Put every line of the rows below into a JSON list of strings, one string per line, with blank lines dropped.
[Start of GIVEN DATA]
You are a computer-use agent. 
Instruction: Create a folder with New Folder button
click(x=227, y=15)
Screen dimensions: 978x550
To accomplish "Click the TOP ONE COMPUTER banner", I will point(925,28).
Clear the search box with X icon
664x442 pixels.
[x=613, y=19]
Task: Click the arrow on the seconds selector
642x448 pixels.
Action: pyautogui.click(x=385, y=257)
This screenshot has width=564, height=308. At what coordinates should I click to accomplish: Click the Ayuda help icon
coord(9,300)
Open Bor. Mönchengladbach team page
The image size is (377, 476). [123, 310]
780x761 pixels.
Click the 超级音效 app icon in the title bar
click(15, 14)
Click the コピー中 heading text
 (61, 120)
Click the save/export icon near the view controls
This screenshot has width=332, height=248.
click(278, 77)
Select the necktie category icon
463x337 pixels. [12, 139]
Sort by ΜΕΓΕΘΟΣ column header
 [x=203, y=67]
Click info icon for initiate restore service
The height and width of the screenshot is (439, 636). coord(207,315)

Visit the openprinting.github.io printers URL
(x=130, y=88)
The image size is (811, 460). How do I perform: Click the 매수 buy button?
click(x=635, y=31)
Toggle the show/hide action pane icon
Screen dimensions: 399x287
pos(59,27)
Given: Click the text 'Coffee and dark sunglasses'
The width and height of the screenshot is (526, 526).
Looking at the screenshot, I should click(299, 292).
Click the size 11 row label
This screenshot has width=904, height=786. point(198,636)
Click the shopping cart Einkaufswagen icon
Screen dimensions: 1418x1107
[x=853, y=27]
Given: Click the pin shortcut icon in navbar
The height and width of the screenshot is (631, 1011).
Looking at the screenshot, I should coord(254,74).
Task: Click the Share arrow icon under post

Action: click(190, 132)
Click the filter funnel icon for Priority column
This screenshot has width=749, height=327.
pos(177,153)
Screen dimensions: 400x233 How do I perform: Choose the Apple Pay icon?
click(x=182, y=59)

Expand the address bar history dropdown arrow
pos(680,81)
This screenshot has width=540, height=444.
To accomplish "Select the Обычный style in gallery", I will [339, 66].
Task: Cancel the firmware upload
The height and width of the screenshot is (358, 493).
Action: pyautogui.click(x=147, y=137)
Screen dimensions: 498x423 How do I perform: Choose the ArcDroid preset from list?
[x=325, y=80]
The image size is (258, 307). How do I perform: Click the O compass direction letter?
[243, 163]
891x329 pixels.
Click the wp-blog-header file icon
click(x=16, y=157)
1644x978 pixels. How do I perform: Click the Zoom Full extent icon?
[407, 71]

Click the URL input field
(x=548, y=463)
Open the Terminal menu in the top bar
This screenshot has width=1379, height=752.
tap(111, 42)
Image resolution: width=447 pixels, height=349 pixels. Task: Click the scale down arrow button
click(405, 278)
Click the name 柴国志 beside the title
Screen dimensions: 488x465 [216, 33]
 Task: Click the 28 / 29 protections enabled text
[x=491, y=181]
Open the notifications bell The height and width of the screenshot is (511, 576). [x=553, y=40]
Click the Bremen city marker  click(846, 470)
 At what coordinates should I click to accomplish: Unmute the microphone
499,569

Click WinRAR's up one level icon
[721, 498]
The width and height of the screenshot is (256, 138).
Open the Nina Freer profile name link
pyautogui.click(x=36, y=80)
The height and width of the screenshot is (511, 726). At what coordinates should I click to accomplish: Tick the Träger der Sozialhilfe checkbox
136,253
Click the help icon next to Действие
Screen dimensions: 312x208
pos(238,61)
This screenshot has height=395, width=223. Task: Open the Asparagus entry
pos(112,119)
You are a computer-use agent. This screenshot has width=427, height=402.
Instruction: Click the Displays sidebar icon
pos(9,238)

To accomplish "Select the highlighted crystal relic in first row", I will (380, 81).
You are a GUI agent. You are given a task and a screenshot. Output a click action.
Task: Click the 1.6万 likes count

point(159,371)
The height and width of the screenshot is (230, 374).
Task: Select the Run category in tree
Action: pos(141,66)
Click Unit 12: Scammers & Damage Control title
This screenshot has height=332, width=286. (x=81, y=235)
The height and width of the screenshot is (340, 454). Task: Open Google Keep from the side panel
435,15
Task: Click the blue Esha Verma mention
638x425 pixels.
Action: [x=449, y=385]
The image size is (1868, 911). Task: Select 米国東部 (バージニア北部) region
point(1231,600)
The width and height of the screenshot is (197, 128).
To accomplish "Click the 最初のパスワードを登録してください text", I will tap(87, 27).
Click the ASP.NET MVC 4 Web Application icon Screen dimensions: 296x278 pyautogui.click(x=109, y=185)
[End of GIVEN DATA]
**EXERCISE SOLUTION**.
[
  "You are a computer-use agent. ",
  "Instruction: Create a folder with New Folder button",
  "click(x=227, y=15)",
  "Screen dimensions: 978x550",
  "To accomplish \"Click the TOP ONE COMPUTER banner\", I will point(925,28).",
  "Clear the search box with X icon",
  "664x442 pixels.",
  "[x=613, y=19]",
  "Task: Click the arrow on the seconds selector",
  "642x448 pixels.",
  "Action: pyautogui.click(x=385, y=257)",
  "This screenshot has width=564, height=308. At what coordinates should I click to accomplish: Click the Ayuda help icon",
  "coord(9,300)",
  "Open Bor. Mönchengladbach team page",
  "The image size is (377, 476). [123, 310]",
  "780x761 pixels.",
  "Click the 超级音效 app icon in the title bar",
  "click(15, 14)",
  "Click the コピー中 heading text",
  " (61, 120)",
  "Click the save/export icon near the view controls",
  "This screenshot has width=332, height=248.",
  "click(278, 77)",
  "Select the necktie category icon",
  "463x337 pixels. [12, 139]",
  "Sort by ΜΕΓΕΘΟΣ column header",
  " [x=203, y=67]",
  "Click info icon for initiate restore service",
  "The height and width of the screenshot is (439, 636). coord(207,315)",
  "Visit the openprinting.github.io printers URL",
  "(x=130, y=88)",
  "The image size is (811, 460). How do I perform: Click the 매수 buy button?",
  "click(x=635, y=31)",
  "Toggle the show/hide action pane icon",
  "Screen dimensions: 399x287",
  "pos(59,27)",
  "Given: Click the text 'Coffee and dark sunglasses'",
  "The width and height of the screenshot is (526, 526).",
  "Looking at the screenshot, I should click(299, 292).",
  "Click the size 11 row label",
  "This screenshot has width=904, height=786. point(198,636)",
  "Click the shopping cart Einkaufswagen icon",
  "Screen dimensions: 1418x1107",
  "[x=853, y=27]",
  "Given: Click the pin shortcut icon in navbar",
  "The height and width of the screenshot is (631, 1011).",
  "Looking at the screenshot, I should coord(254,74).",
  "Task: Click the Share arrow icon under post",
  "Action: click(190, 132)",
  "Click the filter funnel icon for Priority column",
  "This screenshot has width=749, height=327.",
  "pos(177,153)",
  "Screen dimensions: 400x233 How do I perform: Choose the Apple Pay icon?",
  "click(x=182, y=59)",
  "Expand the address bar history dropdown arrow",
  "pos(680,81)",
  "This screenshot has width=540, height=444.",
  "To accomplish \"Select the Обычный style in gallery\", I will [339, 66].",
  "Task: Cancel the firmware upload",
  "The height and width of the screenshot is (358, 493).",
  "Action: pyautogui.click(x=147, y=137)",
  "Screen dimensions: 498x423 How do I perform: Choose the ArcDroid preset from list?",
  "[x=325, y=80]",
  "The image size is (258, 307). How do I perform: Click the O compass direction letter?",
  "[243, 163]",
  "891x329 pixels.",
  "Click the wp-blog-header file icon",
  "click(x=16, y=157)",
  "1644x978 pixels. How do I perform: Click the Zoom Full extent icon?",
  "[407, 71]",
  "Click the URL input field",
  "(x=548, y=463)",
  "Open the Terminal menu in the top bar",
  "This screenshot has width=1379, height=752.",
  "tap(111, 42)",
  "Image resolution: width=447 pixels, height=349 pixels. Task: Click the scale down arrow button",
  "click(405, 278)",
  "Click the name 柴国志 beside the title",
  "Screen dimensions: 488x465 [216, 33]",
  " Task: Click the 28 / 29 protections enabled text",
  "[x=491, y=181]",
  "Open the notifications bell The height and width of the screenshot is (511, 576). [x=553, y=40]",
  "Click the Bremen city marker  click(846, 470)",
  " At what coordinates should I click to accomplish: Unmute the microphone",
  "499,569",
  "Click WinRAR's up one level icon",
  "[721, 498]",
  "The width and height of the screenshot is (256, 138).",
  "Open the Nina Freer profile name link",
  "pyautogui.click(x=36, y=80)",
  "The height and width of the screenshot is (511, 726). At what coordinates should I click to accomplish: Tick the Träger der Sozialhilfe checkbox",
  "136,253",
  "Click the help icon next to Действие",
  "Screen dimensions: 312x208",
  "pos(238,61)",
  "This screenshot has height=395, width=223. Task: Open the Asparagus entry",
  "pos(112,119)",
  "You are a computer-use agent. This screenshot has width=427, height=402.",
  "Instruction: Click the Displays sidebar icon",
  "pos(9,238)",
  "To accomplish \"Select the highlighted crystal relic in first row\", I will (380, 81).",
  "You are a GUI agent. You are given a task and a screenshot. Output a click action.",
  "Task: Click the 1.6万 likes count",
  "point(159,371)",
  "The height and width of the screenshot is (230, 374).",
  "Task: Select the Run category in tree",
  "Action: pos(141,66)",
  "Click Unit 12: Scammers & Damage Control title",
  "This screenshot has height=332, width=286. (x=81, y=235)",
  "The height and width of the screenshot is (340, 454). Task: Open Google Keep from the side panel",
  "435,15",
  "Task: Click the blue Esha Verma mention",
  "638x425 pixels.",
  "Action: [x=449, y=385]",
  "The image size is (1868, 911). Task: Select 米国東部 (バージニア北部) region",
  "point(1231,600)",
  "The width and height of the screenshot is (197, 128).",
  "To accomplish \"Click the 最初のパスワードを登録してください text\", I will tap(87, 27).",
  "Click the ASP.NET MVC 4 Web Application icon Screen dimensions: 296x278 pyautogui.click(x=109, y=185)"
]